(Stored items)
_____
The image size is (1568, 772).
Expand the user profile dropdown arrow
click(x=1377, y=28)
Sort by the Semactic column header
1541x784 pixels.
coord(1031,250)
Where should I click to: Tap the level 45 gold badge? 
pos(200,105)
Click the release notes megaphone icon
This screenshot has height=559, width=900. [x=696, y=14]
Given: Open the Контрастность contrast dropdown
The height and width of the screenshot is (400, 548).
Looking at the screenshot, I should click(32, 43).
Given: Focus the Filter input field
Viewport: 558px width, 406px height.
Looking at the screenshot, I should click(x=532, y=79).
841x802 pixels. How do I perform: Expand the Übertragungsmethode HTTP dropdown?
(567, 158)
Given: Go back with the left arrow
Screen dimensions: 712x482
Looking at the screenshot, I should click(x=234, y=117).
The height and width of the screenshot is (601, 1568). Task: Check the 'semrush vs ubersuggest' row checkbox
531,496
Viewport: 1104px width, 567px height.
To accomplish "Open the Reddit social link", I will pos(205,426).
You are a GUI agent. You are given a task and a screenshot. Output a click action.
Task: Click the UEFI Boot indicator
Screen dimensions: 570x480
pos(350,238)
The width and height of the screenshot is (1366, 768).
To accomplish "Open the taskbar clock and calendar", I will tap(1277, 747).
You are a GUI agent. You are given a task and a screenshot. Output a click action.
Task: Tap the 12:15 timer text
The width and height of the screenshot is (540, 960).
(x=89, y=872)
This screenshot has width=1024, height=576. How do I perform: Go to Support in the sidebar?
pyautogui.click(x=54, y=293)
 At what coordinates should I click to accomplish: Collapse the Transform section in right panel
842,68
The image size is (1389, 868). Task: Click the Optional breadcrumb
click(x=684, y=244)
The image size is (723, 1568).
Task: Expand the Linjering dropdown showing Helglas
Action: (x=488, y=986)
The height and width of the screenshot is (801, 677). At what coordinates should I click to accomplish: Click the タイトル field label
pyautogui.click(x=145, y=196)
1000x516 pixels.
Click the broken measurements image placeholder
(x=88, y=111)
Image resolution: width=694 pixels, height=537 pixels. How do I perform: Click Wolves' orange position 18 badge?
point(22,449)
_____
Exercise brief. Reproduce every entry shown above, precisely as it stands.

Result of this task.
The image size is (1568, 772).
Expand the user profile dropdown arrow
click(x=1377, y=28)
Sort by the Semactic column header
1541x784 pixels.
coord(1031,250)
Where should I click to: Tap the level 45 gold badge? 
pos(200,105)
Click the release notes megaphone icon
This screenshot has height=559, width=900. [x=696, y=14]
Given: Open the Контрастность contrast dropdown
The height and width of the screenshot is (400, 548).
Looking at the screenshot, I should click(32, 43).
Given: Focus the Filter input field
Viewport: 558px width, 406px height.
Looking at the screenshot, I should click(x=532, y=79).
841x802 pixels. How do I perform: Expand the Übertragungsmethode HTTP dropdown?
(567, 158)
Given: Go back with the left arrow
Screen dimensions: 712x482
Looking at the screenshot, I should click(x=234, y=117).
The height and width of the screenshot is (601, 1568). Task: Check the 'semrush vs ubersuggest' row checkbox
531,496
Viewport: 1104px width, 567px height.
To accomplish "Open the Reddit social link", I will pos(205,426).
You are a GUI agent. You are given a task and a screenshot. Output a click action.
Task: Click the UEFI Boot indicator
Screen dimensions: 570x480
pos(350,238)
The width and height of the screenshot is (1366, 768).
To accomplish "Open the taskbar clock and calendar", I will tap(1277, 747).
You are a GUI agent. You are given a task and a screenshot. Output a click action.
Task: Tap the 12:15 timer text
The width and height of the screenshot is (540, 960).
(x=89, y=872)
This screenshot has width=1024, height=576. How do I perform: Go to Support in the sidebar?
pyautogui.click(x=54, y=293)
 At what coordinates should I click to accomplish: Collapse the Transform section in right panel
842,68
The image size is (1389, 868). Task: Click the Optional breadcrumb
click(x=684, y=244)
The image size is (723, 1568).
Task: Expand the Linjering dropdown showing Helglas
Action: (x=488, y=986)
The height and width of the screenshot is (801, 677). At what coordinates should I click to accomplish: Click the タイトル field label
pyautogui.click(x=145, y=196)
1000x516 pixels.
Click the broken measurements image placeholder
(x=88, y=111)
Image resolution: width=694 pixels, height=537 pixels. How do I perform: Click Wolves' orange position 18 badge?
point(22,449)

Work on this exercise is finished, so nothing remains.